J'ai notamment assisté à une table ronde très intéressante sur les rapports particuliers qu'entretient la génération Y avec le monde de l'entreprise. Sur scène pour discuter de ce sujet, quelques habitués de la question : Francoise Gri, présidente de Manpower Europe du sud, Yves Grandmontagne, DRH de Microsoft France et surtout Alexandre Malsch, fondateur du groupe média digital
meltyNetworks, aussitôt étiqueté "régional de l'étape" par l'animateur David Abiker. Et pour cause : Malsch n'a que 27 ans... ce qui ne l'empêche pas d'être a la tête d'un mini-empire qui attire 11 millions de visiteurs par mois et vient de boucler une
levée de fonds qui n'a rien a envier à celles de ses modèles californiens.

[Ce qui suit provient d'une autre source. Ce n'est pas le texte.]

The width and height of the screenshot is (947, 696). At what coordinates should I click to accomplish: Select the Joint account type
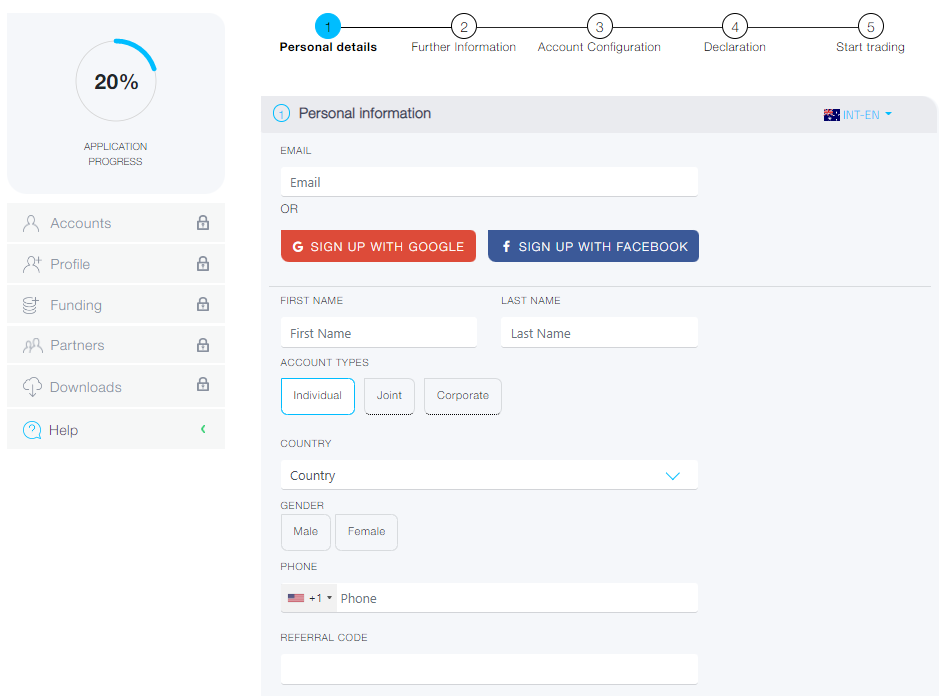pos(389,396)
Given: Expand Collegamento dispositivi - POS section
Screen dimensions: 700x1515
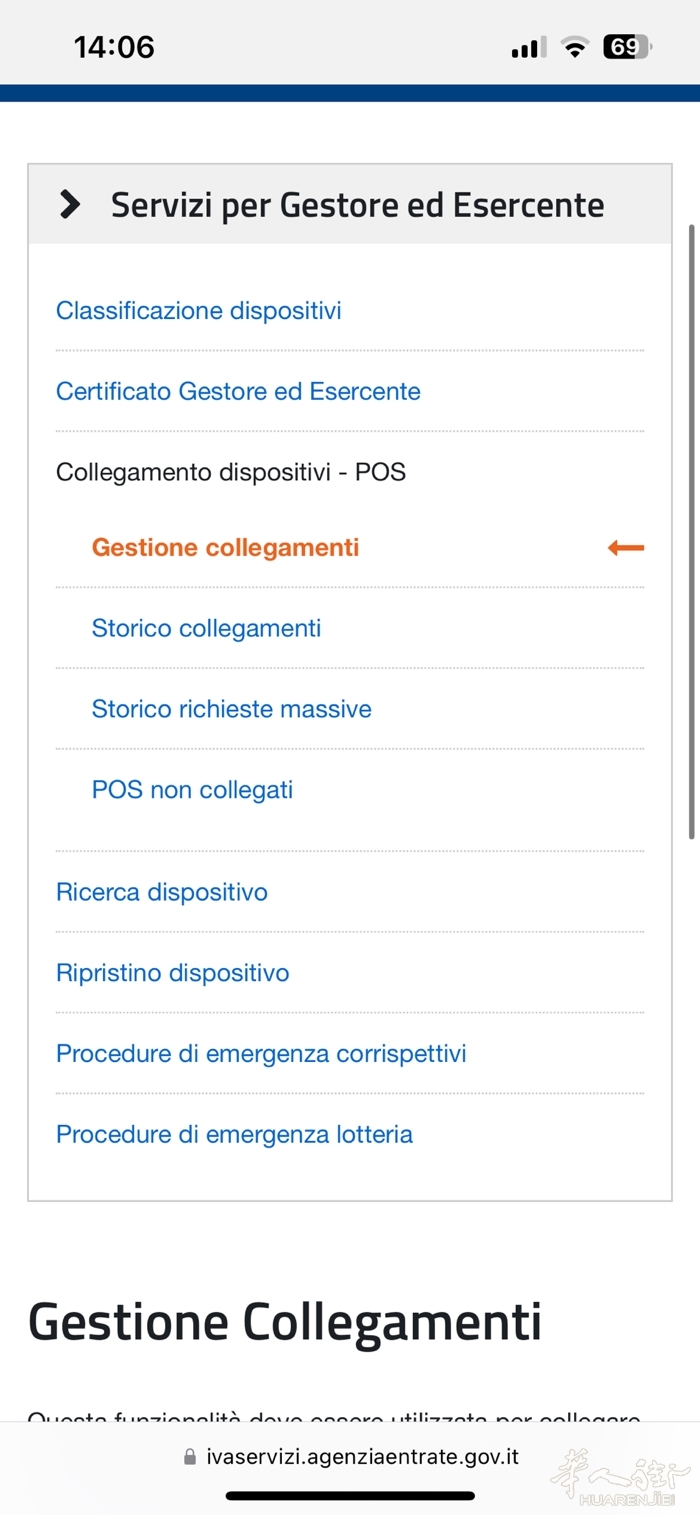Looking at the screenshot, I should coord(230,472).
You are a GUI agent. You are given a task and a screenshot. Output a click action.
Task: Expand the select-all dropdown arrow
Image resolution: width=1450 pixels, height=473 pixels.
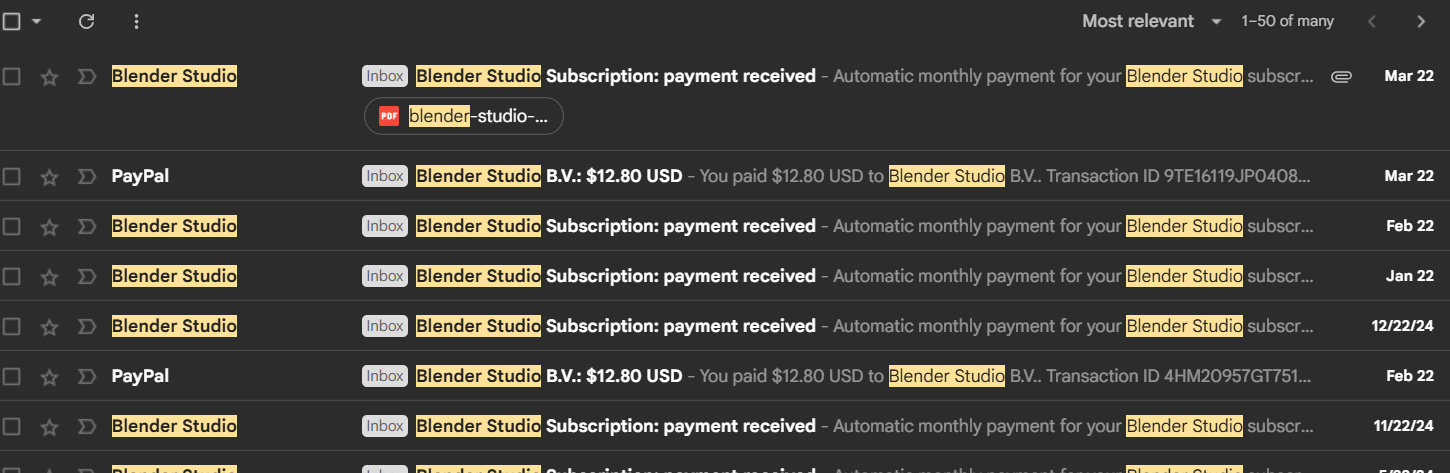(x=37, y=21)
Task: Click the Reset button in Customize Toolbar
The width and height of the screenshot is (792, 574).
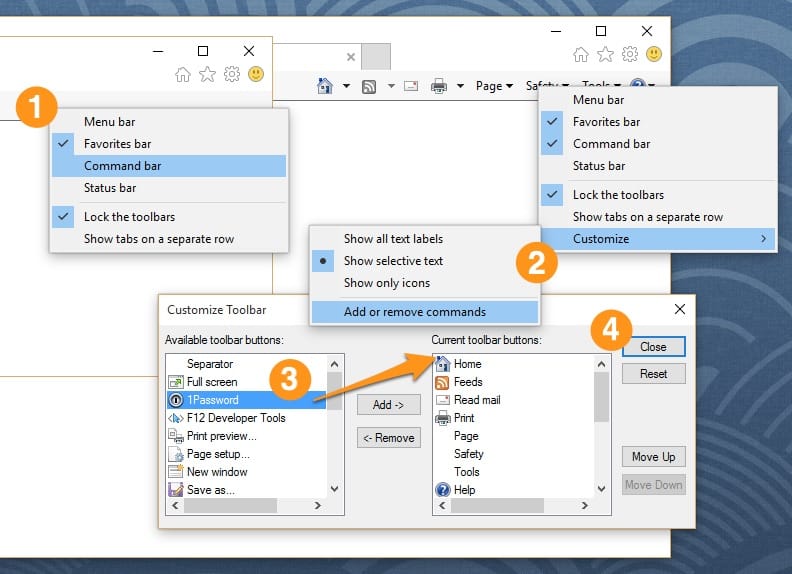Action: 653,374
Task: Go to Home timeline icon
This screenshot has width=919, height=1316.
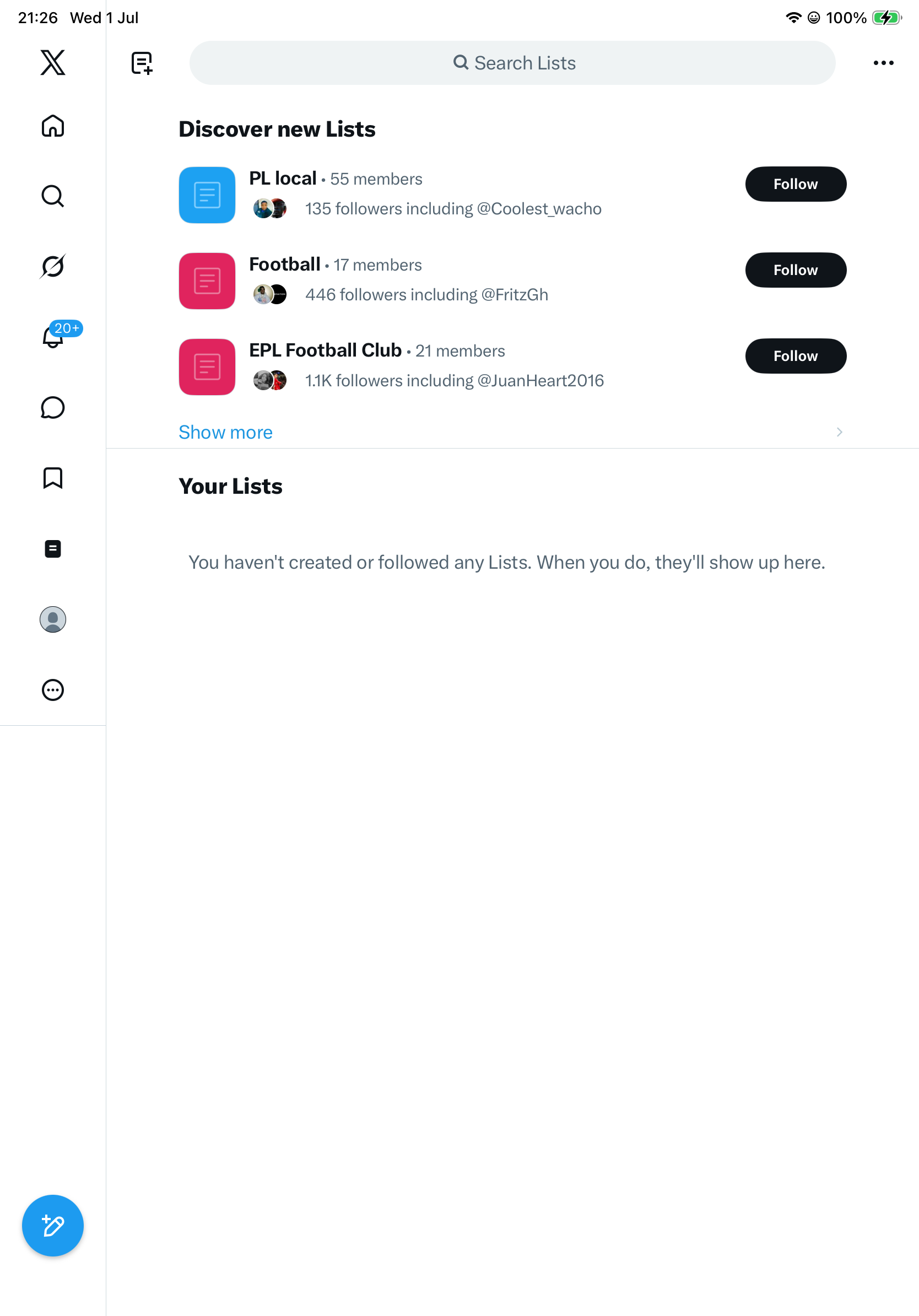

Sweat capuche à la Zuckerberg et phrasé étudiant, Malsch se prête avec plaisir au jeu des questions, bien qu'il précise d'emblée que l'expression "Génération Y" lui semble trop fourre-tout. Pour le reste, on n'a rarement entendu entrepreneur plus décomplexé, voire carrément iconoclaste... On apprend notamment que son groupe embauche ses collaborateurs à des salaires 25% moins élevés que sur le marché afin de ne recruter que des passionnés!
Mais le plus décoiffant, c'est sa position quant à la traditionnelle séparation des sphères professionnelle et privée. Malsch se demande pourquoi les gens ornent souvent leurs bureaux de photos de famille mais ne décorent pas leur maison de photos de collègues. Et le renversement des valeurs ne s'arrête pas là, puisque meltyNetworks à transformé l'expression "TGIF" (
Thank God It's Friday -signifiant littéralement "heureusement qu'on arrive en fin de semaine") en
"Thank God It's Monday", méga-petit déjeuner d'équipe qui donne envie de retourner au boulot le lundi matin.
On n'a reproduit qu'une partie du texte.